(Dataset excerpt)
|---|
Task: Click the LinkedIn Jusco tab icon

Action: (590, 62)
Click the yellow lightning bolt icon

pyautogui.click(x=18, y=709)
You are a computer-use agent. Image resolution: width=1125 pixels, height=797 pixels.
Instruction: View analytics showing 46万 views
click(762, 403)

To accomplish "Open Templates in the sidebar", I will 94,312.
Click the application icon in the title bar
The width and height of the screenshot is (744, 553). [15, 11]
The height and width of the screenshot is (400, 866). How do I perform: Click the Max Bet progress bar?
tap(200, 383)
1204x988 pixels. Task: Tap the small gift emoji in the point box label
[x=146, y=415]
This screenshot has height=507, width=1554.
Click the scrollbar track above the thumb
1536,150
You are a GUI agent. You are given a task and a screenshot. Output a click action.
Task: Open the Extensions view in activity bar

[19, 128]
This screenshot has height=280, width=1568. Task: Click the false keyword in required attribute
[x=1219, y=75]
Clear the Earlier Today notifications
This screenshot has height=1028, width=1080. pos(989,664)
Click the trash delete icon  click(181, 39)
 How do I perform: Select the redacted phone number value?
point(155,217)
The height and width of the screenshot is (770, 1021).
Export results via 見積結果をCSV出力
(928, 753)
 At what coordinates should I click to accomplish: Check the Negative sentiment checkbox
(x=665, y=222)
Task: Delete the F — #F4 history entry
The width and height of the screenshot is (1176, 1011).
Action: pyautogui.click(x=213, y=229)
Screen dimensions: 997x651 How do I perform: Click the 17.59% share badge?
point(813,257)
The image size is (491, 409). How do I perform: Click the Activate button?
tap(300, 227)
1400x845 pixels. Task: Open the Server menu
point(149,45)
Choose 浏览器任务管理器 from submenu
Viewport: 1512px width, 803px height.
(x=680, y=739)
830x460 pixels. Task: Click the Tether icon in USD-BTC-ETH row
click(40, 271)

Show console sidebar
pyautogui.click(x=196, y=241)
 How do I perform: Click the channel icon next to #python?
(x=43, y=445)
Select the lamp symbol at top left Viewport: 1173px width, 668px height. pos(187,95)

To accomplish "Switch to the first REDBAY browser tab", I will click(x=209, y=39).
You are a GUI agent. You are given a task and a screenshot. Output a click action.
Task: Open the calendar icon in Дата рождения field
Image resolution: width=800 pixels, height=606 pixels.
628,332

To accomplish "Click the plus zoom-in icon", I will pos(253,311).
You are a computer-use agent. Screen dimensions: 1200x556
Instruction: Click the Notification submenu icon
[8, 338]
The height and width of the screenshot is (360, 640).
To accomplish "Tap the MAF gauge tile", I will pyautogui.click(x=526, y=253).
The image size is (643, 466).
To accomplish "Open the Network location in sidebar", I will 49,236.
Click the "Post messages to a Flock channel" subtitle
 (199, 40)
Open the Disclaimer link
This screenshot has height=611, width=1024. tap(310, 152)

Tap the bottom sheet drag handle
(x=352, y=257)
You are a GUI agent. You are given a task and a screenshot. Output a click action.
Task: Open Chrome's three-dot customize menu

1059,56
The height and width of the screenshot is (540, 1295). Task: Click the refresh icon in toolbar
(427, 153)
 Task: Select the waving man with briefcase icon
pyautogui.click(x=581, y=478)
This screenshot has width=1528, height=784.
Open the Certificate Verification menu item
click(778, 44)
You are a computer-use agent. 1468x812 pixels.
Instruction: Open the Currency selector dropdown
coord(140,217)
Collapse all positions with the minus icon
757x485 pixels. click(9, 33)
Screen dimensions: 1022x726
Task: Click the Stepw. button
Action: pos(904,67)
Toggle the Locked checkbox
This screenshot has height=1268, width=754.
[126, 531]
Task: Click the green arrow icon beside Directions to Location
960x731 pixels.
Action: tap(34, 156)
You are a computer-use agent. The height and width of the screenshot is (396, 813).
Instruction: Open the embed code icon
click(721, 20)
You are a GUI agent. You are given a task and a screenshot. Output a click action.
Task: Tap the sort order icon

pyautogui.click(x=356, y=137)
|---|
# Given problem:
Copy the rows verbatim from the start of the rows through the line containing "(x=665, y=222)", including that line.

# Complete response:
Task: Click the LinkedIn Jusco tab icon

Action: (590, 62)
Click the yellow lightning bolt icon

pyautogui.click(x=18, y=709)
You are a computer-use agent. Image resolution: width=1125 pixels, height=797 pixels.
Instruction: View analytics showing 46万 views
click(762, 403)

To accomplish "Open Templates in the sidebar", I will 94,312.
Click the application icon in the title bar
The width and height of the screenshot is (744, 553). [15, 11]
The height and width of the screenshot is (400, 866). How do I perform: Click the Max Bet progress bar?
tap(200, 383)
1204x988 pixels. Task: Tap the small gift emoji in the point box label
[x=146, y=415]
This screenshot has height=507, width=1554.
Click the scrollbar track above the thumb
1536,150
You are a GUI agent. You are given a task and a screenshot. Output a click action.
Task: Open the Extensions view in activity bar

[19, 128]
This screenshot has height=280, width=1568. Task: Click the false keyword in required attribute
[x=1219, y=75]
Clear the Earlier Today notifications
This screenshot has height=1028, width=1080. pos(989,664)
Click the trash delete icon  click(181, 39)
 How do I perform: Select the redacted phone number value?
point(155,217)
The height and width of the screenshot is (770, 1021).
Export results via 見積結果をCSV出力
(928, 753)
 At what coordinates should I click to accomplish: Check the Negative sentiment checkbox
(x=665, y=222)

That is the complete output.